Palm Springs Law Blog

Friday, January 12, 2018

How to Survive a Divorce

The best of intentions just don’t work out, sometimes. The fantastic advance of legal same sex marriage was a euphoric event for so many in the LGBTQ community. Some who hadn’t quite thought it through were caught up in the excitement. Others were so committed to their long-time partnership they didn’t realize how marriage would change their relationship. And some, like many humans, just couldn’t stick out the legal and binding commitment.

So, what happens when two people are bound together under the law and one or both don’t want to be there anymore? In California, a dissolution of the marriage can be ordered by the Superior Court in the county of the Petitioner (the spouse filing the petition for dissolution). One spouse may file a petition, even if the other does not want to end the marriage.

The dissolution (disso) process doesn’t need to be terribly complicated if both spouses agree to the split and a fair division of property and debts they own together. A disso petition includes issuing a Summons to the other spouse (the respondent) and filing it with the family law division of the Superior Court. Usually, a hearing is not required if neither party is seeking spousal support or attorney fees.

The Petitioner must prepare a list of assets and debts as a basis for negotiating the fair division of everything. Nothing may be hidden. If one party believes the other is not making a full disclosure, the judge can order that all assets be documented or produced.

If both parties agree and accept the disclosures, a Marital Settlement Agreement (MSA) is usually prepared by the Petitioner’s attorney. Both spouses sign off on this, and it is filed with the court, along with an Order for the judge to sign. This concludes the dissolution process. After the family law clerk enters the judge’s order into the court records, the two parties are no longer spouses.

Most dissos are fairly straightforward and take from a minimum of 6 to an average of 10 or 12 months from start to finish. The parties’ lives go on during the process, and they can move right ahead as they divide up their assets and debts, separate their mutual interests, and leave their relationship behind.

Often, though, there are disagreements about how to divide assets – the family home, investment and retirement accounts, home furnishings – even the family dog or cat. Strongly held beliefs and emotional feelings can make it really tough to reach agreement on the division of property. It is especially difficult if one spouse came into the marriage with a lot fewer assets than the other.

The process here can sometimes escalate into a really complex set of actions, taking a year or two or more to resolve. Strongly-held differences between spouses may require more court hearings, and often involve mediation sessions with professionals trained to try to find common ground for couples who disagree. Only one thing is perfectly clear in these situations - the attorney fees will grow bigger with every step in the process.

▶ **Given problem 1**: In the listing, start at the line containing "You are a computer-use agent. The" and stop after the line containing "point(1503,353)". Copy those lines, requests included, and add 10 to every number in the coordinate answers.

▶ **Supplied material**:

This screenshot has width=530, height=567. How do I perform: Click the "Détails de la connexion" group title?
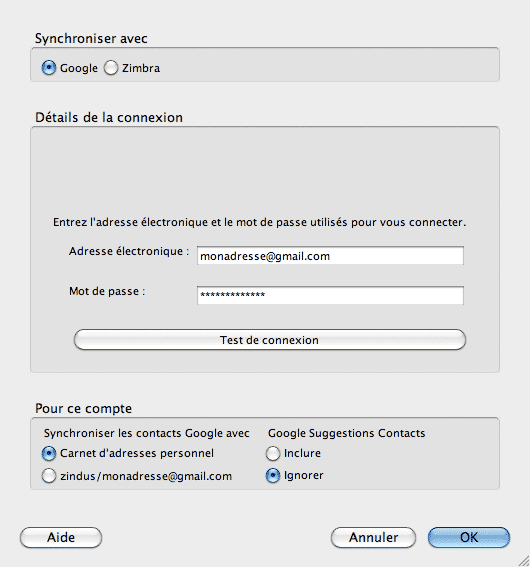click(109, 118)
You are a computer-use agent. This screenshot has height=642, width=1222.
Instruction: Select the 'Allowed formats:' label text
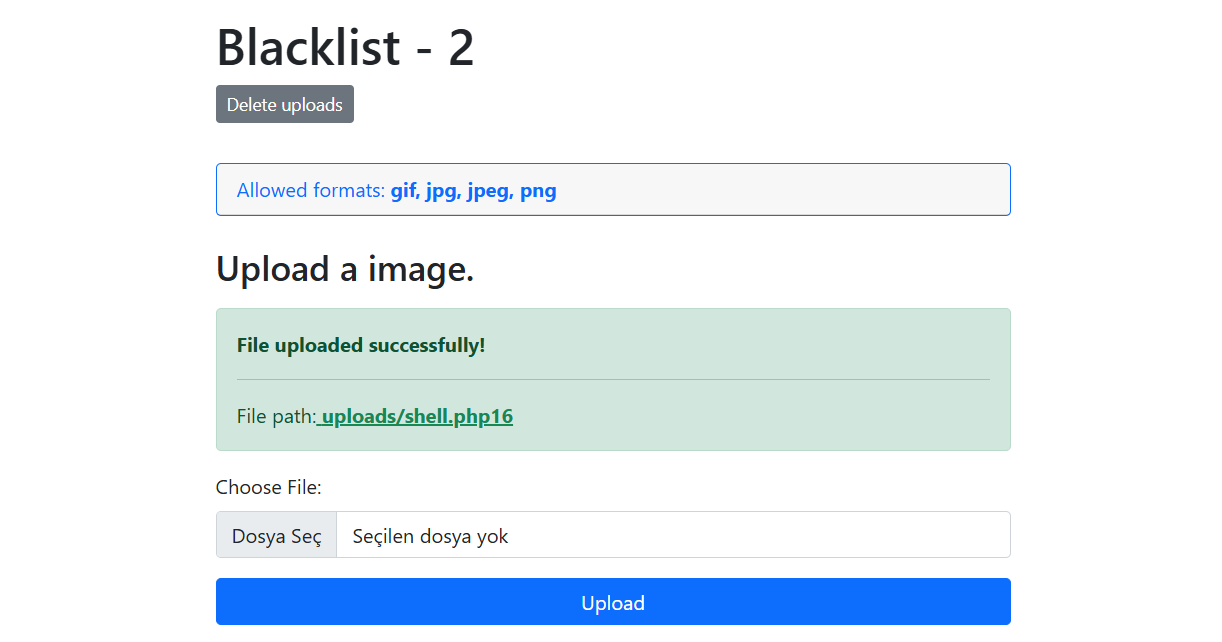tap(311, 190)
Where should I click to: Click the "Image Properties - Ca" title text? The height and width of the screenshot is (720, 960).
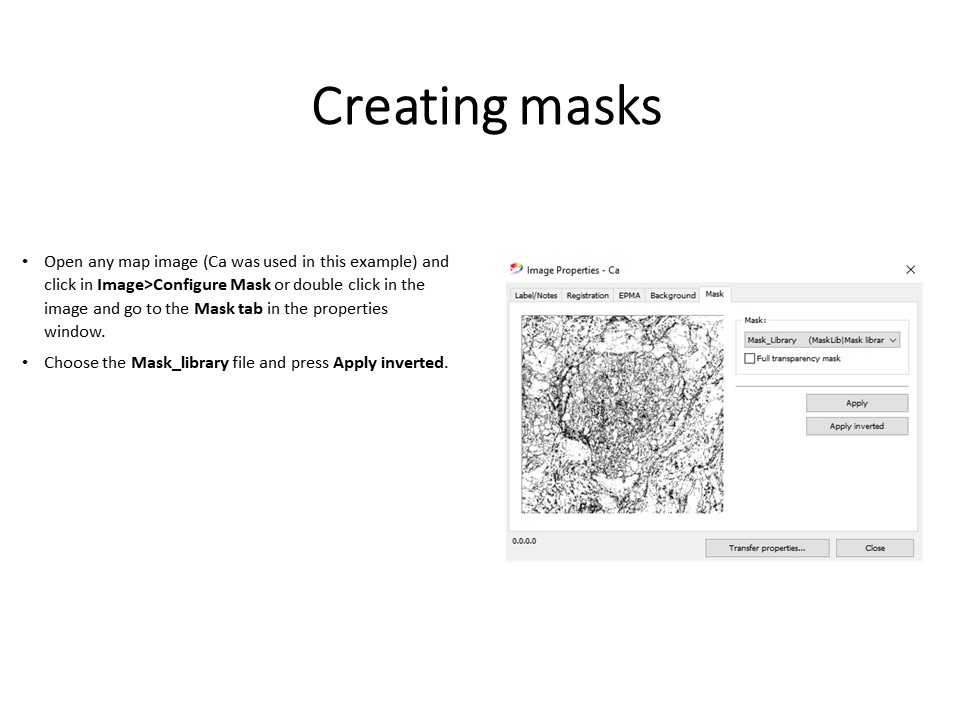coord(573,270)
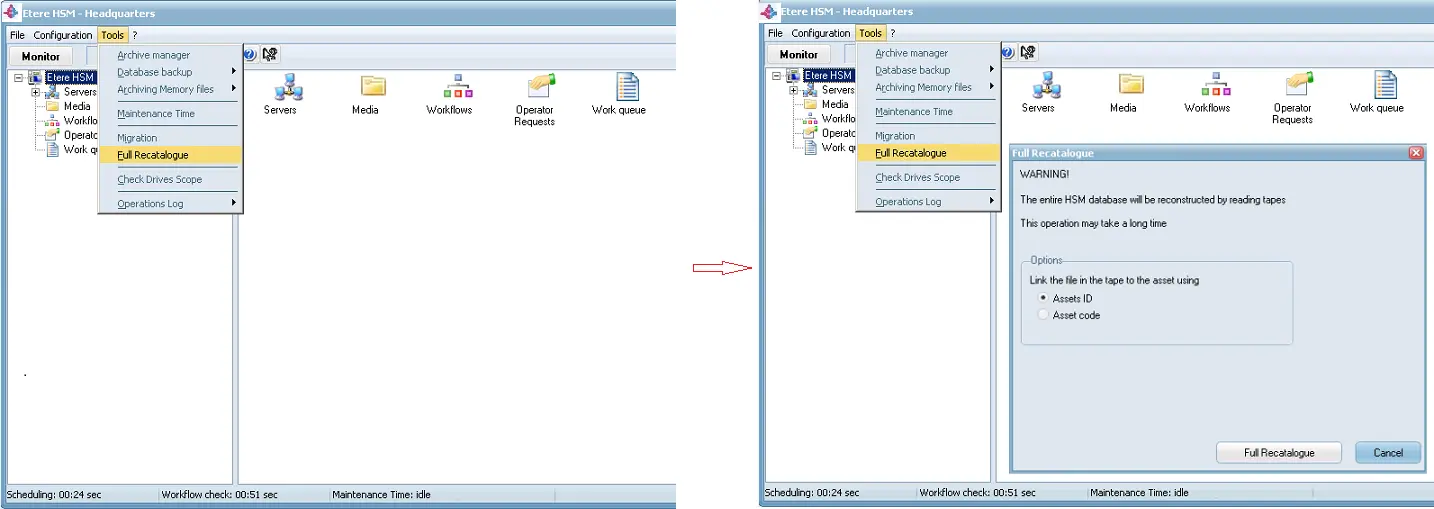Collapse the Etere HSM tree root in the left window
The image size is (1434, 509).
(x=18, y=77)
---
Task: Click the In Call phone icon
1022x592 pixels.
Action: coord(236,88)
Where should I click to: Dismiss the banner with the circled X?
--
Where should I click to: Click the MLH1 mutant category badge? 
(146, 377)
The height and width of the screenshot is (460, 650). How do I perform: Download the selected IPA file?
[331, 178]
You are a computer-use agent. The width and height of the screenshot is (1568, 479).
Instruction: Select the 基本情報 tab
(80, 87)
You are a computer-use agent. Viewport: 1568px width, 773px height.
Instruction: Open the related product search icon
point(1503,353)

▶ **Given problem 2**: According to the divorce blog post, how long do most dissolutions take from start to finish?

▶ **Complete output 1**:
You are a computer-use agent. The width and height of the screenshot is (1568, 479).
Instruction: Select the 基本情報 tab
(90, 97)
You are a computer-use agent. Viewport: 1568px width, 773px height.
Instruction: Open the related product search icon
point(1513,363)

▶ **Complete output 2**: From a minimum of 6 months to an average of 10 or 12 months.